**STATED TASK:**
Write out every line of the data below, without changing a single character.

----- DATA IN THIS EXERCISE -----

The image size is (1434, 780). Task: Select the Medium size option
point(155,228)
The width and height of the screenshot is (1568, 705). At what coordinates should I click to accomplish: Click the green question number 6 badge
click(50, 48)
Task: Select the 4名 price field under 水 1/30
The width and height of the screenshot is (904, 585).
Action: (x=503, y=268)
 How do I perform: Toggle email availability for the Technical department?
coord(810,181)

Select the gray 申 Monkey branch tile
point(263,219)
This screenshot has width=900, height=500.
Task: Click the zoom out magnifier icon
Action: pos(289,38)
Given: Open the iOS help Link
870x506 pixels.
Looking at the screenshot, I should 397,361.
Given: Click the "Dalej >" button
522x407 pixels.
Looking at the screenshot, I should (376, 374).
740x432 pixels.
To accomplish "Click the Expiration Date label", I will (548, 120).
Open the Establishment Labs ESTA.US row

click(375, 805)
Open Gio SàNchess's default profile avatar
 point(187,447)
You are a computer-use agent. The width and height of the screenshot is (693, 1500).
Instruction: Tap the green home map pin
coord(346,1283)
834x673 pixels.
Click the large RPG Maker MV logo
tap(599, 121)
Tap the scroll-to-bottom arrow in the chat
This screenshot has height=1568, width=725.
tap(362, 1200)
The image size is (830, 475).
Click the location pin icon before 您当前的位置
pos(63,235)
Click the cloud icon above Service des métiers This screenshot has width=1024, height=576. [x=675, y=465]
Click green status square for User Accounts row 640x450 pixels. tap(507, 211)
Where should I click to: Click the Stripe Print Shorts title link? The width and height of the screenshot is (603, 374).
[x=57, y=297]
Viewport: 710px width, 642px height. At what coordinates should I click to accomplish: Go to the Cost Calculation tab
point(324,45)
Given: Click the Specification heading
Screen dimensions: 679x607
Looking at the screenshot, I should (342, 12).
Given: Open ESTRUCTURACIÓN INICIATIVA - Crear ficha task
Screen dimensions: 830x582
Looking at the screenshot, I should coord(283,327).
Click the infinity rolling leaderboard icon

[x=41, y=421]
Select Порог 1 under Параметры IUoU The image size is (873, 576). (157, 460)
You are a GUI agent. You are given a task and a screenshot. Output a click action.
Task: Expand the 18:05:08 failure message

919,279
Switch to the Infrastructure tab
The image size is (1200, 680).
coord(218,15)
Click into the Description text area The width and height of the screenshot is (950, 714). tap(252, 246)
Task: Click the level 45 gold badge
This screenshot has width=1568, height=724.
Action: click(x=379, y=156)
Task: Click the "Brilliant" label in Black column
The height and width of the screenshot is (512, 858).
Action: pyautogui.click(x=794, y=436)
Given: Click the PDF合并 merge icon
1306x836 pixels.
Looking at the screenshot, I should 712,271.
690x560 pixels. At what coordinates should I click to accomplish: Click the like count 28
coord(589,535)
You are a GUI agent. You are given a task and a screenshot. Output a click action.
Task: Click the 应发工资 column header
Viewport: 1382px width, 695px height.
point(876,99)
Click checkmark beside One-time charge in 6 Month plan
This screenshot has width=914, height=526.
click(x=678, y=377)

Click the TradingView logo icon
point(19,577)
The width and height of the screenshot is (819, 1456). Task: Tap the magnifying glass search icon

-----

**TASK OUTPUT:**
The image size is (1434, 780). Task: Select the Medium size option
point(155,228)
The width and height of the screenshot is (1568, 705). At what coordinates should I click to accomplish: Click the green question number 6 badge
click(50, 48)
Task: Select the 4名 price field under 水 1/30
The width and height of the screenshot is (904, 585).
Action: (x=503, y=268)
 How do I perform: Toggle email availability for the Technical department?
coord(810,181)

Select the gray 申 Monkey branch tile
point(263,219)
This screenshot has width=900, height=500.
Task: Click the zoom out magnifier icon
Action: pos(289,38)
Given: Open the iOS help Link
870x506 pixels.
Looking at the screenshot, I should 397,361.
Given: Click the "Dalej >" button
522x407 pixels.
Looking at the screenshot, I should (376, 374).
740x432 pixels.
To accomplish "Click the Expiration Date label", I will (548, 120).
Open the Establishment Labs ESTA.US row

click(375, 805)
Open Gio SàNchess's default profile avatar
 point(187,447)
You are a computer-use agent. The width and height of the screenshot is (693, 1500).
Instruction: Tap the green home map pin
coord(346,1283)
834x673 pixels.
Click the large RPG Maker MV logo
tap(599, 121)
Tap the scroll-to-bottom arrow in the chat
This screenshot has height=1568, width=725.
tap(362, 1200)
The image size is (830, 475).
Click the location pin icon before 您当前的位置
pos(63,235)
Click the cloud icon above Service des métiers This screenshot has width=1024, height=576. [x=675, y=465]
Click green status square for User Accounts row 640x450 pixels. tap(507, 211)
Where should I click to: Click the Stripe Print Shorts title link? The width and height of the screenshot is (603, 374).
[x=57, y=297]
Viewport: 710px width, 642px height. At what coordinates should I click to accomplish: Go to the Cost Calculation tab
point(324,45)
Given: Click the Specification heading
Screen dimensions: 679x607
Looking at the screenshot, I should (342, 12).
Given: Open ESTRUCTURACIÓN INICIATIVA - Crear ficha task
Screen dimensions: 830x582
Looking at the screenshot, I should coord(283,327).
Click the infinity rolling leaderboard icon

[x=41, y=421]
Select Порог 1 under Параметры IUoU The image size is (873, 576). (157, 460)
You are a GUI agent. You are given a task and a screenshot. Output a click action.
Task: Expand the 18:05:08 failure message

919,279
Switch to the Infrastructure tab
The image size is (1200, 680).
coord(218,15)
Click into the Description text area The width and height of the screenshot is (950, 714). tap(252, 246)
Task: Click the level 45 gold badge
This screenshot has width=1568, height=724.
Action: click(x=379, y=156)
Task: Click the "Brilliant" label in Black column
The height and width of the screenshot is (512, 858).
Action: pyautogui.click(x=794, y=436)
Given: Click the PDF合并 merge icon
1306x836 pixels.
Looking at the screenshot, I should 712,271.
690x560 pixels. At what coordinates should I click to accomplish: Click the like count 28
coord(589,535)
You are a GUI agent. You are given a task and a screenshot. Output a click action.
Task: Click the 应发工资 column header
Viewport: 1382px width, 695px height.
point(876,99)
Click checkmark beside One-time charge in 6 Month plan
This screenshot has width=914, height=526.
click(x=678, y=377)

Click the TradingView logo icon
point(19,577)
The width and height of the screenshot is (819, 1456). Task: Tap the magnifying glass search icon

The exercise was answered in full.